§ **Instructions to follow**:
Copy out the entries that come next, exactly.

─── Input data ───

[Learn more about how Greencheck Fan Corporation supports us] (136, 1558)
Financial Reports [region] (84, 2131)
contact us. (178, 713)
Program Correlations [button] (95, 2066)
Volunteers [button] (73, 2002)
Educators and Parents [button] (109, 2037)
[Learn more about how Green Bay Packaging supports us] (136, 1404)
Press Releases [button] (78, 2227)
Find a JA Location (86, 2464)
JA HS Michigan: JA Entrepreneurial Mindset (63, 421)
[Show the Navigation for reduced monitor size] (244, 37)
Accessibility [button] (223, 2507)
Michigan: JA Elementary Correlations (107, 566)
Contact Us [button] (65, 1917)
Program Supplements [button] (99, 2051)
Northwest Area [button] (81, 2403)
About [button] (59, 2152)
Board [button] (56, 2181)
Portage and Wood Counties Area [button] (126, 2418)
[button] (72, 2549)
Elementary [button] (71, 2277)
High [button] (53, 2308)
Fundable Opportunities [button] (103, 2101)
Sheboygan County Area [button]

───

§ **Final answer**:
[Learn more about how Greencheck Fan Corporation supports us] (136, 1558)
Financial Reports [region] (84, 2131)
contact us. (178, 713)
Program Correlations [button] (95, 2066)
Volunteers [button] (73, 2002)
Educators and Parents [button] (109, 2037)
[Learn more about how Green Bay Packaging supports us] (136, 1404)
Press Releases [button] (78, 2227)
Find a JA Location (86, 2464)
JA HS Michigan: JA Entrepreneurial Mindset (63, 421)
[Show the Navigation for reduced monitor size] (244, 37)
Accessibility [button] (223, 2507)
Michigan: JA Elementary Correlations (107, 566)
Contact Us [button] (65, 1917)
Program Supplements [button] (99, 2051)
Northwest Area [button] (81, 2403)
About [button] (59, 2152)
Board [button] (56, 2181)
Portage and Wood Counties Area [button] (126, 2418)
[button] (72, 2549)
Elementary [button] (71, 2277)
High [button] (53, 2308)
Fundable Opportunities [button] (103, 2101)
Sheboygan County Area [button]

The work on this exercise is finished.